To me, that level of misstep bespeaks an extreme laziness. And again, you might be thinking that I’m being silly, but being taken out of the story is a visceral, not logical, reaction to something. Ron might get yanked straight off the page by a bad font that the rest of us wouldn’t notice. We all have our sacred cows, is what I’m saying. This particular gaff struck me so violently because I teach oceanography and explaining the difference between trenches and ridges is literally day one of lab. Day. 1. So as the ultimate catharsis I decided to utilize the offensive panel as a teachable moment and used it as a question on the subsequent quiz. After one day of instruction, everyone got it right.

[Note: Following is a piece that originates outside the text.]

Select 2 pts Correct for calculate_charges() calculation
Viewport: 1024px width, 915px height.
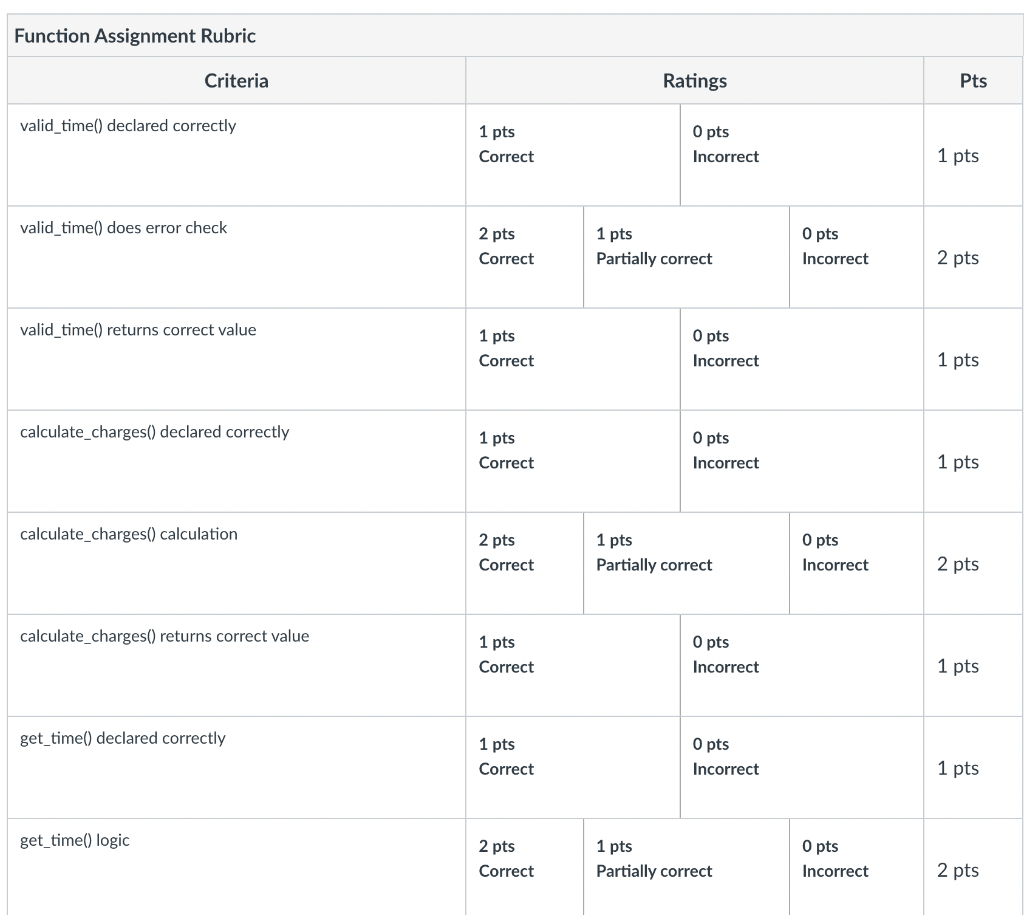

Now lest you think I’m piling on DC, my other gaff of note comes from the Uncanny X-Force #5.1 as written by Rick Remender. I almost hate to bring this one up because I feel like Rick is a fan of science. Granted that opinion was formed almost entirely by him calling an artist, Jerome Opeña I think, the “king genius of science town” in an interview with Ron, so perhaps I have overestimated things ever so slightly. Either way, in the issue Magneto is walking through a dark alley of some kind and gets hit by a shot from a plasma rifle. Now did it bug me that a man could control electromagnetic fields? Nope. Did it bug me that plasma rifles don’t exactly exist? Nuh-uh. What caused me to scoff beyond all measure was the fact that the plasma blast connected and seem to hurt Magneto, when as anyone with a basic understand of physics would know that plasma is by its nature susceptible to magnetic fields and thus there’s no way Magneto would let himself get hit. You may argue he was caught off guard, but I would retort that in a potential battle the master of magnetism must have some basic EM shield around him all the time for bullets and such, so I’m right.
There is no way that every comic could be constructed in such a way that no one would ever get pulled out of the story. It is an unfortunate inevitability of any type of media. I twinge every time we talk about a field outside of paleoecology on my podcast because I know there is an expert somewhere listening and getting miffed over something we screwed up. It sucks, but we do our best. And that seems to be the principal difference here, there’s doing your best and occasionally messing up… and then there’s not. There are so many resources out there to help creative folks get access to good science, myself included, and even after a consultation a writer may decide to go another direction, which is fine.
But when lines about ocean bathymetry which have no real bearing on the plot get screwed up? Well it’s hard for a person who knows better to let that slide. It’s like paying money to have it implied that what you care about wasn’t worth the writer’s time. And that just sucks. Yet at the same time I can’t help but laugh at myself for even caring. It’s so miniscule, so pedantic; so I just hold out hope that all of you have had similar experiences with your own sacred cows and will understand how these moments can get under your skin for a long time to come. Regardless, writing this all down sure helped me feel better, and I hope sharing your own experiences in the comments has a similar effect.